【紙コミックス①巻11/8発売②巻12/6発売✨】鬼畜御曹司の甘く淫らな執愛
ところが次の日。
料亭『橘』で侑磨さんと案内された和室での談笑中に、お節介な涼が、打ち合わせにないことを言い始めて。
『実は副社長は、以前から侑李さんのことをお慕いしておられるようでして。ですが、社員ということでなかなか言えずにいたようなんです』
『ブッ……くっ……蔵本くんっ。なっ、なにもお兄さんにそんなことまで言わなくてもっ』
突然の涼のアドリブ発言に、驚きすぎた僕が、うっかり呑みかけだった日本酒を吹き出しそうになったのをなんとか吹かずに済んで。
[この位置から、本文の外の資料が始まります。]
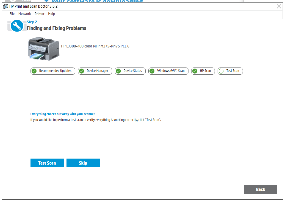Start a Test Scan
This screenshot has width=283, height=200.
pyautogui.click(x=47, y=163)
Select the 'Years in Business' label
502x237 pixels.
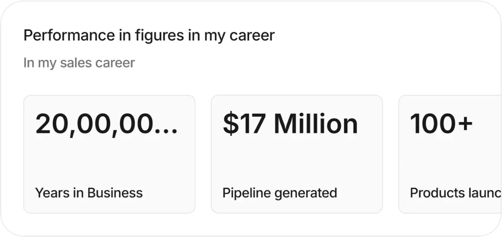tap(89, 193)
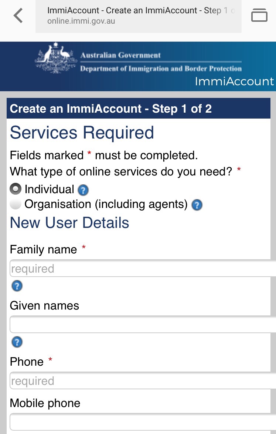The height and width of the screenshot is (434, 276).
Task: Click the ImmiAccount header title
Action: point(234,81)
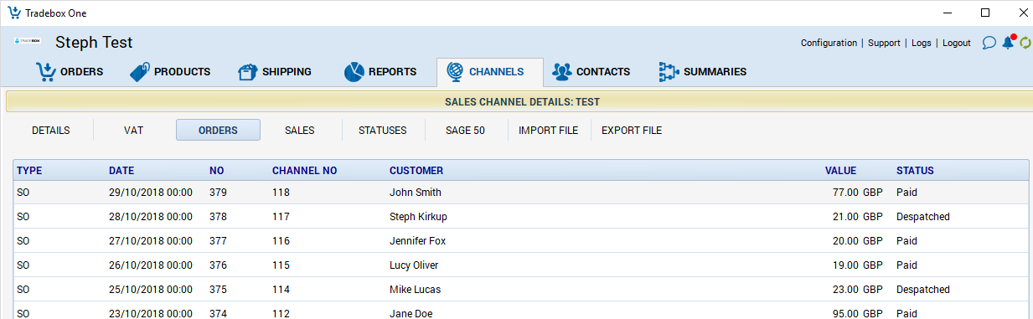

ホッと胸を撫で下ろしつつ、座卓の下で涼の脚を抓ろうとしていたところに、
『--ええ!? そっ……そうなんですか? そ、それは、驚きました』
座卓を挟んで正面に向かい合って座っていた兄の侑磨さんが初めは驚いて、引ん剥いた目で僕のことを凝視していたのだが……。
『ですが、これでようやく合点がいきました。そうでもなければ、いくら会社の重役とはいえ、一社員の借金を肩代わりするなんて、普通じゃ考えられませんから。分かりました』
なにやら納得したように、うんうんと何度か大きく頷いた後には、今度は正座の体勢に早変わりした侑磨さんが、畳に額を擦り付けるようにして深々と頭を下げ、土下座まで繰り出してきた。